American artist (born 1982)

Sayre Gomez (born 1982) is a contemporary American artist who lives and works in Los Angeles.

==Early life and career==
Sayre Gomez was born in Chicago, Illinois in 1982. He holds a BFA from the School of the Art Institute of Chicago and an MFA from the California Institute of the Arts.

==Work==
Gomez works across mediums, including painting, sculpture, and video, to address themes of perception and representation. His works often deploy a range of painting techniques drawn omnivorously from Hollywood set painting, commercial sign painting, automotive airbrushing, and other traditions. The city of Los Angeles serves as a frequent setting and subject, given homage through references to roadside signage, car culture, fantastical sunsets, and other aspects of Angeleno visual culture.

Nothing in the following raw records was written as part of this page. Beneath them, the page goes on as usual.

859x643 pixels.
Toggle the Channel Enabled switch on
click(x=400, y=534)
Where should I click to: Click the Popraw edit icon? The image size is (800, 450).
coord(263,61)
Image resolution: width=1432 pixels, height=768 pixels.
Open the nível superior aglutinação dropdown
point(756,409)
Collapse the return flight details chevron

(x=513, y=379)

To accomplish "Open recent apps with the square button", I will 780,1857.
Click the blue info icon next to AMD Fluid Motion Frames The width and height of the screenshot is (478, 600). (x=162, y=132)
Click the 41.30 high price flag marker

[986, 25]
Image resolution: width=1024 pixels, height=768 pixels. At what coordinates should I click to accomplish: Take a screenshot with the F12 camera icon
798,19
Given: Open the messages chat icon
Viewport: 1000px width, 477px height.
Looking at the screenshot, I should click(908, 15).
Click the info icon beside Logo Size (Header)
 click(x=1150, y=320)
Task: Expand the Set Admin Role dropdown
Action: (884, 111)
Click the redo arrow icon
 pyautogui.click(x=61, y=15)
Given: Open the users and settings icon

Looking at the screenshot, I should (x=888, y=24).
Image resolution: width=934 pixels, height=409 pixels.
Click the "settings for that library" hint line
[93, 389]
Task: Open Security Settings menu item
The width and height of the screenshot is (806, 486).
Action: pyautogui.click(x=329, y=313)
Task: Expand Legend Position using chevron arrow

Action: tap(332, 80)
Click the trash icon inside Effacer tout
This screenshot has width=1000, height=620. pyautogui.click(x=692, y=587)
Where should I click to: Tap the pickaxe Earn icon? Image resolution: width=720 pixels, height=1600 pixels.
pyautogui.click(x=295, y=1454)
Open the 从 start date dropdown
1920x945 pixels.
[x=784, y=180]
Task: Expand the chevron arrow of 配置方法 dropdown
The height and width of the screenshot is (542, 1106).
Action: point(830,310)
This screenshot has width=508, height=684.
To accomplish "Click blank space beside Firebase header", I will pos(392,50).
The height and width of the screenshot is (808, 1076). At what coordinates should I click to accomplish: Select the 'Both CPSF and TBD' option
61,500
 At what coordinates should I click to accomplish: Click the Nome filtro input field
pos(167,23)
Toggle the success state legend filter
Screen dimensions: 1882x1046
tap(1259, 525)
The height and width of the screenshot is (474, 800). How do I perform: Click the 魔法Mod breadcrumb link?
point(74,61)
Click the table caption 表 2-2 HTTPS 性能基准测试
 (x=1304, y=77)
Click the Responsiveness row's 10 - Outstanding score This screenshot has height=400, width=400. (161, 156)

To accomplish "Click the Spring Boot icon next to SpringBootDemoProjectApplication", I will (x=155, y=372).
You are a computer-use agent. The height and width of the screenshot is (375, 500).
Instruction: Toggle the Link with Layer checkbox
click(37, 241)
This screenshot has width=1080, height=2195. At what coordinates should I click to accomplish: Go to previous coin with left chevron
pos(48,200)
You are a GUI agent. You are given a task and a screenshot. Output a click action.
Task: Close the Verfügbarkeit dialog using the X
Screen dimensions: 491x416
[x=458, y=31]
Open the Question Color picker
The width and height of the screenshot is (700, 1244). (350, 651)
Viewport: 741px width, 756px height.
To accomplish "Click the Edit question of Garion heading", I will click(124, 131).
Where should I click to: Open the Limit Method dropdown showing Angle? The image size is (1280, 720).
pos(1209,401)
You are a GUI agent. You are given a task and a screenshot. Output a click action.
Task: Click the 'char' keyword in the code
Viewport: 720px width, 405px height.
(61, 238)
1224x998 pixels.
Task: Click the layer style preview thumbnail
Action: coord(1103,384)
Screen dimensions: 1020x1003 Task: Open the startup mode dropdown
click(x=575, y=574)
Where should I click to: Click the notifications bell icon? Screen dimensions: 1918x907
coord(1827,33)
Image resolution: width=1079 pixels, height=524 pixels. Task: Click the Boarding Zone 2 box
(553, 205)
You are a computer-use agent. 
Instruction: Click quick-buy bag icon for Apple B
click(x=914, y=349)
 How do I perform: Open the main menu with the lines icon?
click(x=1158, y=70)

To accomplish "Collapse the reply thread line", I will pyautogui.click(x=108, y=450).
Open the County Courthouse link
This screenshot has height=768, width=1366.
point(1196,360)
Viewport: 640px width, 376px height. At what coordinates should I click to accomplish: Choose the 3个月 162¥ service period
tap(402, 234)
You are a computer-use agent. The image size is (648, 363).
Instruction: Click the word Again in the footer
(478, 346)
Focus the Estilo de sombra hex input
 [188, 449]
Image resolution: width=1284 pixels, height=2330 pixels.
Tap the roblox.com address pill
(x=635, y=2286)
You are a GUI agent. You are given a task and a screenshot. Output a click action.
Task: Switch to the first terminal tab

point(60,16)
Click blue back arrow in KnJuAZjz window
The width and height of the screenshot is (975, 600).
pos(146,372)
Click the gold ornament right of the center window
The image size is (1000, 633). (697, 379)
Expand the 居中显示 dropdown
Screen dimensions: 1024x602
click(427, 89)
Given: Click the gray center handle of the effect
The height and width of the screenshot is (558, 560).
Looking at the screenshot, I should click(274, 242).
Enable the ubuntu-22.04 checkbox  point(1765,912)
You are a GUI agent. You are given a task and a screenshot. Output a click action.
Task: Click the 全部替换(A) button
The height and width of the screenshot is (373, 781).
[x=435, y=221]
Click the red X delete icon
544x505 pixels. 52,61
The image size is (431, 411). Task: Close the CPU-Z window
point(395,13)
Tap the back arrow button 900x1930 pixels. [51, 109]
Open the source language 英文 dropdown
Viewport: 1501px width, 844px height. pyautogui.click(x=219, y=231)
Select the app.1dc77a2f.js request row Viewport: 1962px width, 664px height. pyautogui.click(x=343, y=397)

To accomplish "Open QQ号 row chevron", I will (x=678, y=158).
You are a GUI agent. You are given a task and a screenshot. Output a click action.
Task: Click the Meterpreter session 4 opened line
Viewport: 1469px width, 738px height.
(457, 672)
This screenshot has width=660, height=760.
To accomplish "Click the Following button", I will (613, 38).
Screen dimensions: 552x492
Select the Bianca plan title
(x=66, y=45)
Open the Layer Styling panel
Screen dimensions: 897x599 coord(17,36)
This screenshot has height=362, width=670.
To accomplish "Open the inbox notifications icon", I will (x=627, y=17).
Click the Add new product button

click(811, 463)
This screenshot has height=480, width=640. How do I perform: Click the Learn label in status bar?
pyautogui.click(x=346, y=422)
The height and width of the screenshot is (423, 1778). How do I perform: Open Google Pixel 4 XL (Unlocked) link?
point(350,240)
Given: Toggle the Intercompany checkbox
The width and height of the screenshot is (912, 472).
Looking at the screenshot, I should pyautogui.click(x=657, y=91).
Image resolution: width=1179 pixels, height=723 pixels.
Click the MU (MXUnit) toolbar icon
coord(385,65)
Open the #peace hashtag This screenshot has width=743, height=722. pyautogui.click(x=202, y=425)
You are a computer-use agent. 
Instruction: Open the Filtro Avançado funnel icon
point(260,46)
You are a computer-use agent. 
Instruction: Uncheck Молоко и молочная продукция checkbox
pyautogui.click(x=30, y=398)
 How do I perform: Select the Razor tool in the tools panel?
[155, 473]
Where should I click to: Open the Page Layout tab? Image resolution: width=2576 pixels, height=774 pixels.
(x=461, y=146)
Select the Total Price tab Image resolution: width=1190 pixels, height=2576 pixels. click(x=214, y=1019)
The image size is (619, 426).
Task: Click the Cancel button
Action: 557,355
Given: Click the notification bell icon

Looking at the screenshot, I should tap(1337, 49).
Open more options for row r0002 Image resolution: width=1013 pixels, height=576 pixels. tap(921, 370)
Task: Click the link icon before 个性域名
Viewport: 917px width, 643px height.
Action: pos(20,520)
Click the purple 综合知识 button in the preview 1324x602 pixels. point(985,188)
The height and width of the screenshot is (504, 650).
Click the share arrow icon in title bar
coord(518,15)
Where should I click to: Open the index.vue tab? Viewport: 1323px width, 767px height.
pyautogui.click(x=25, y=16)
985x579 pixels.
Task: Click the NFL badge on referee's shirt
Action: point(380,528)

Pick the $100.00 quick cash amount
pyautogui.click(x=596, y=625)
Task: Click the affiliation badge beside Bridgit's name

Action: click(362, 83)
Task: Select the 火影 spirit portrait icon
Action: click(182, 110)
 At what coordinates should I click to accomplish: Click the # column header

Recurring metaphors such as windows, doors, gates, and walls are often used in Gomez's work as part of an investigation into the role of context in the distribution and legibility of images in the 21st century.

== Exhibitions ==
Gomez has exhibited at major institutions including the MOCA LA, the Museum of Contemporary Art Chicago; Museum Tinguely, the Institute of Contemporary Art (Miami),Mumok, and Sifang Art Museum. Gomez has also exhibited at galleries including François Ghebaly, Los Angeles and Xavier Hufkens, Brussels. In 2023, he exhibited in a group exhibition at Gallery Common, Tokyo, curated by artist and musician Amadour that also featured Devendra Banhart. His solo show Precious Moments at David Kordansky Gallery in Los Angeles in 2026, displayed a more-than-eight-foot-tall scale model of downtown Los Angeles’s graffiti-covered Oceanwide Plaza towers.

==Publications==
Sayre Gomez: Enterprise. Published in conjunction with the exhibition Enterprise at Sifang Art Museum, Nanjing from 10 November 2022 to 9 April 2023. Published by Xavier Hufkens, Brussels, 2023, 144 pages, softcover, English and Mandarin

Sayre Gomez: Halloween City. Published in conjunction with the exhibition: Sayre Gomez, Halloween City at Francois Ghebaly Gallery, 2022.

Sayre Gomez: WORLD. Edited by Galerie Nagel Draxler, with texts by Giampaolo Bianconi, CAWD, Maurin Dietrich, Rita Gonzalez. Verlag der Buchhandlung Walther und Franz König, 2021.

Sayre Gomez: Déjà Vu. Published in conjunction with the exhibition, Sayre Gomez, Déjà Vu, by Francois Ghebaly Gallery, 2018.